Start of Records for this task

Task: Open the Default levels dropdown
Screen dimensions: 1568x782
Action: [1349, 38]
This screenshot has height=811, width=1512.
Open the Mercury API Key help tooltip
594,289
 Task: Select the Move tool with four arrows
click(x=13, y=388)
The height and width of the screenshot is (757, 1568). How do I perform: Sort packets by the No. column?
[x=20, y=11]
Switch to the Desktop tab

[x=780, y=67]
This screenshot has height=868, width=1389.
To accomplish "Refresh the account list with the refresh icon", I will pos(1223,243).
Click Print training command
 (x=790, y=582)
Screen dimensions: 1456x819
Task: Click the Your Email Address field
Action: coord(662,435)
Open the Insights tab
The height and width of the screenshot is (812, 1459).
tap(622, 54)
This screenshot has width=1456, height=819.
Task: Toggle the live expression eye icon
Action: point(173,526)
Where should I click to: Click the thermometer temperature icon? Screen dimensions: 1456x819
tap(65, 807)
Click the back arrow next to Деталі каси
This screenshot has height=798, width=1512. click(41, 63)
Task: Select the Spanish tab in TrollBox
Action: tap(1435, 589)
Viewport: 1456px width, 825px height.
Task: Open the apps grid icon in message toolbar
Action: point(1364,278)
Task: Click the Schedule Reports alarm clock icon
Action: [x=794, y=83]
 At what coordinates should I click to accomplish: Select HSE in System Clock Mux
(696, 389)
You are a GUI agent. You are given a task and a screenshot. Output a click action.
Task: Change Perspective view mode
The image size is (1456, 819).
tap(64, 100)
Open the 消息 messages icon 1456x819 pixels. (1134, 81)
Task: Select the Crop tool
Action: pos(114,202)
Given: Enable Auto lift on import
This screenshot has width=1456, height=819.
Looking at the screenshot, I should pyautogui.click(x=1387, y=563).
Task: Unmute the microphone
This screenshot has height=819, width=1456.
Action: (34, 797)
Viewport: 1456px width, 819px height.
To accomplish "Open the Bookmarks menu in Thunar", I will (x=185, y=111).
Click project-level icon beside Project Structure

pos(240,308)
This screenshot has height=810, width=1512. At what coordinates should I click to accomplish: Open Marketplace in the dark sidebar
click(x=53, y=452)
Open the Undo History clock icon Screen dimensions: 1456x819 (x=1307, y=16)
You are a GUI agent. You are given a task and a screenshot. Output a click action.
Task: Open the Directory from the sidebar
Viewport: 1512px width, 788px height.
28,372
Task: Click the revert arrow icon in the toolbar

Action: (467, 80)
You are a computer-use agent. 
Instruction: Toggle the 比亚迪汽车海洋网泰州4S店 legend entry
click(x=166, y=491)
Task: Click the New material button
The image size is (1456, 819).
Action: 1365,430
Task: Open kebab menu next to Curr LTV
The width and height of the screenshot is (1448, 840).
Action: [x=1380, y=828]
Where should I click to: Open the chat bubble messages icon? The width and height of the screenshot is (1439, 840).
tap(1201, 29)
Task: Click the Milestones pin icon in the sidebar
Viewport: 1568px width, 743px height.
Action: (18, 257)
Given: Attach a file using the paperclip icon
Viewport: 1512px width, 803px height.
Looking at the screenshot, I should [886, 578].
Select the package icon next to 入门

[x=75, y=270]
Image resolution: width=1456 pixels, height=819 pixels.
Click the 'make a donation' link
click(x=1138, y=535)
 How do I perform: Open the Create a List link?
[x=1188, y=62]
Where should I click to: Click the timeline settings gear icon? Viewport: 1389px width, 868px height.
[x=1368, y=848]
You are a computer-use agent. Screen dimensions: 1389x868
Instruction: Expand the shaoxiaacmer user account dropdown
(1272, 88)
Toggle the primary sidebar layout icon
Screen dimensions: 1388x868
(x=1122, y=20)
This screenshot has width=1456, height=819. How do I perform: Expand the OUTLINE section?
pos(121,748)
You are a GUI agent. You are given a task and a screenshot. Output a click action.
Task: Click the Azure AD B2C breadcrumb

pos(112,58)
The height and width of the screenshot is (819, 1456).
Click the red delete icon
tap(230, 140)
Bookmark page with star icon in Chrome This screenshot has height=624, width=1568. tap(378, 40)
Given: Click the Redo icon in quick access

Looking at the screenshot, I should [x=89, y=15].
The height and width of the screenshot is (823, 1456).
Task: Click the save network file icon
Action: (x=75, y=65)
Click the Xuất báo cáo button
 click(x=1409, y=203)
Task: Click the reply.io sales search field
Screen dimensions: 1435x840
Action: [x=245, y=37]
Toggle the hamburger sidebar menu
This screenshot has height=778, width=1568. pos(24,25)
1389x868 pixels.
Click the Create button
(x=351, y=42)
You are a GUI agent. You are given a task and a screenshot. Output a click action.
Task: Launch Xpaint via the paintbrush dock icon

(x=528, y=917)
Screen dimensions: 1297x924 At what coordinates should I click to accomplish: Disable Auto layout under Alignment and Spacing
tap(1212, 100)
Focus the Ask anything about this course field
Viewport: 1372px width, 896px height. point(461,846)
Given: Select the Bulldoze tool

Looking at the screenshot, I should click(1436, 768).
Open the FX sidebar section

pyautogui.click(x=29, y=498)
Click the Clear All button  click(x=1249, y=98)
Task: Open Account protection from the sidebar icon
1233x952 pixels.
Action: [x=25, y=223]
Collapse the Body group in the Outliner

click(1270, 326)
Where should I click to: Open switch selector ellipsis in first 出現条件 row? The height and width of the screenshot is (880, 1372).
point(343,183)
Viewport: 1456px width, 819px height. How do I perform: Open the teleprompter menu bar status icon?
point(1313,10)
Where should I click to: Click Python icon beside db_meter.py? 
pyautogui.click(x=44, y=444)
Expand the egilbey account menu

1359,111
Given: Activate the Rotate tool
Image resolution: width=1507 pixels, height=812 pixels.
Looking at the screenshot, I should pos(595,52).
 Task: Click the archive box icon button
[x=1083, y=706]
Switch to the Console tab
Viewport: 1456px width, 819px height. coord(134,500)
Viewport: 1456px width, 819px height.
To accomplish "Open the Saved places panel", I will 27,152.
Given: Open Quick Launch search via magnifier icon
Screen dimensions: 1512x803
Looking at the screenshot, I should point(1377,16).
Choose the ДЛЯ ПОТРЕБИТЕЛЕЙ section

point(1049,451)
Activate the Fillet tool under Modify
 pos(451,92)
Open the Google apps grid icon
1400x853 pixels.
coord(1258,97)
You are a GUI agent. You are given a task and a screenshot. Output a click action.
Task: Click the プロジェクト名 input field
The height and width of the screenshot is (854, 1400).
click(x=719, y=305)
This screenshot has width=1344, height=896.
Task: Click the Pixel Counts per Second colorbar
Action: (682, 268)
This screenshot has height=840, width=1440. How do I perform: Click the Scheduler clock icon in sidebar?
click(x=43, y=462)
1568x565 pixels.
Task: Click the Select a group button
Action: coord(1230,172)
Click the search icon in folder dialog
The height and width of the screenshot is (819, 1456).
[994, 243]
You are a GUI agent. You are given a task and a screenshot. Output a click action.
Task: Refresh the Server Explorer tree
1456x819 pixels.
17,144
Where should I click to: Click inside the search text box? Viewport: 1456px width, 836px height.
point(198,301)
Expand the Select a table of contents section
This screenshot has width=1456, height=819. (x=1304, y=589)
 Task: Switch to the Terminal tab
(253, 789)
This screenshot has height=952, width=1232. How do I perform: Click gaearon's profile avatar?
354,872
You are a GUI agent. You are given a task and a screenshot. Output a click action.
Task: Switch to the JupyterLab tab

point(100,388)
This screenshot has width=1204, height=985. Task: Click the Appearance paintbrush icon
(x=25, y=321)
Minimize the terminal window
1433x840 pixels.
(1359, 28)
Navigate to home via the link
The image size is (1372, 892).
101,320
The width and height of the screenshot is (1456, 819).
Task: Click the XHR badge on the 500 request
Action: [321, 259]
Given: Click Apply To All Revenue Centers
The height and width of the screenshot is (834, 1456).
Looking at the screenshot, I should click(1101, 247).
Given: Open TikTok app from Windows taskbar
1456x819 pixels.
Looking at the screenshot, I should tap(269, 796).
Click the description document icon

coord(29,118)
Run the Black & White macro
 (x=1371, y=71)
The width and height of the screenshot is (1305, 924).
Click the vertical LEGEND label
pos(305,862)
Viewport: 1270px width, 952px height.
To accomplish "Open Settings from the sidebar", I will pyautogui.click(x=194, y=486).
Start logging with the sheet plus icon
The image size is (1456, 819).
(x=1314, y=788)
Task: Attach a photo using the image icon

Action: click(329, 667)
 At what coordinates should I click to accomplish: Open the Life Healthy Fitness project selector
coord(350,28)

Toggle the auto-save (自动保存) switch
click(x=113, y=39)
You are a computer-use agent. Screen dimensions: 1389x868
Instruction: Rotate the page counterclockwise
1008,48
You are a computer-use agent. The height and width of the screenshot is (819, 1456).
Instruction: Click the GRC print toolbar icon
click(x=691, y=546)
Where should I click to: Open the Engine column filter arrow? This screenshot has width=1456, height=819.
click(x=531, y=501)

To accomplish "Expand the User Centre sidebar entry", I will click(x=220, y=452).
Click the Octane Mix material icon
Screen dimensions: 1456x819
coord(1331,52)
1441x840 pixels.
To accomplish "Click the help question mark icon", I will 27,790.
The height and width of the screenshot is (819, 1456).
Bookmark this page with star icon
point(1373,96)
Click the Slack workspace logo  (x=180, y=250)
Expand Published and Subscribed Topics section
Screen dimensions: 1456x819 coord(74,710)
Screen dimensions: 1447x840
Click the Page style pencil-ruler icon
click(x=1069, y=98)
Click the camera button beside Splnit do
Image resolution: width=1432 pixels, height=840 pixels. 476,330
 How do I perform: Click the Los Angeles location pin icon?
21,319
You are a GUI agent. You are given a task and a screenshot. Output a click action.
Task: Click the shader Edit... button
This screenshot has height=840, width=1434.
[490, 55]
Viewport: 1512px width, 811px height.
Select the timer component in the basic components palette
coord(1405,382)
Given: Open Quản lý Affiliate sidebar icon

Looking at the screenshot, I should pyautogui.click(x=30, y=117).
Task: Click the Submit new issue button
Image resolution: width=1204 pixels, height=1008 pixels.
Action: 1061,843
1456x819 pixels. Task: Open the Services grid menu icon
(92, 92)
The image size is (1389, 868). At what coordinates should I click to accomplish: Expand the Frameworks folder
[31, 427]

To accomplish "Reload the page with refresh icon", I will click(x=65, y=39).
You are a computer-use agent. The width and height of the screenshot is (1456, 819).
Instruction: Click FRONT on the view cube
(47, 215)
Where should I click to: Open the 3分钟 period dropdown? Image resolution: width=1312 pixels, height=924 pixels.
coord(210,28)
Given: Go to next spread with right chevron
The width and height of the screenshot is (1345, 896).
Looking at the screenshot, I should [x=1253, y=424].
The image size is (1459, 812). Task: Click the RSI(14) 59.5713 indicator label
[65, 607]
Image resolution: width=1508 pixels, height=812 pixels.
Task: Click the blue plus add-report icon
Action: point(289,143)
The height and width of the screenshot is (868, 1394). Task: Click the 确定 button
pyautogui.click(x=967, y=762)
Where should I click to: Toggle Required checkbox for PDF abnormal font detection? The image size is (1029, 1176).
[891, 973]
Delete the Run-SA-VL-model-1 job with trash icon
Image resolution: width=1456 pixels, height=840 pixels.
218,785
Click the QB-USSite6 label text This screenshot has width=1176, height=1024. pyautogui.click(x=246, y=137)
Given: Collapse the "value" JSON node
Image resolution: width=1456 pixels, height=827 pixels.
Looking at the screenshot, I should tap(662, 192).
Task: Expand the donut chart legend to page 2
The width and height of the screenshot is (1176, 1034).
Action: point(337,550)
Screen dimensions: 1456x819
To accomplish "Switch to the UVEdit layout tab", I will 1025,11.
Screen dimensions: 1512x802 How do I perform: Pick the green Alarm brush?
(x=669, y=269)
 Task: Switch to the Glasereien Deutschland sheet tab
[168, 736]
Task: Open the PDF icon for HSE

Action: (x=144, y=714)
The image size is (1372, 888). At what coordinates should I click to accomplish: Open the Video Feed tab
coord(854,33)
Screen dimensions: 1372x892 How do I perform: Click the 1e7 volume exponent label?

End of Records for this task

Work to complete:
Report how many lines in this data include the string "material", and nothing else.

Output below:
2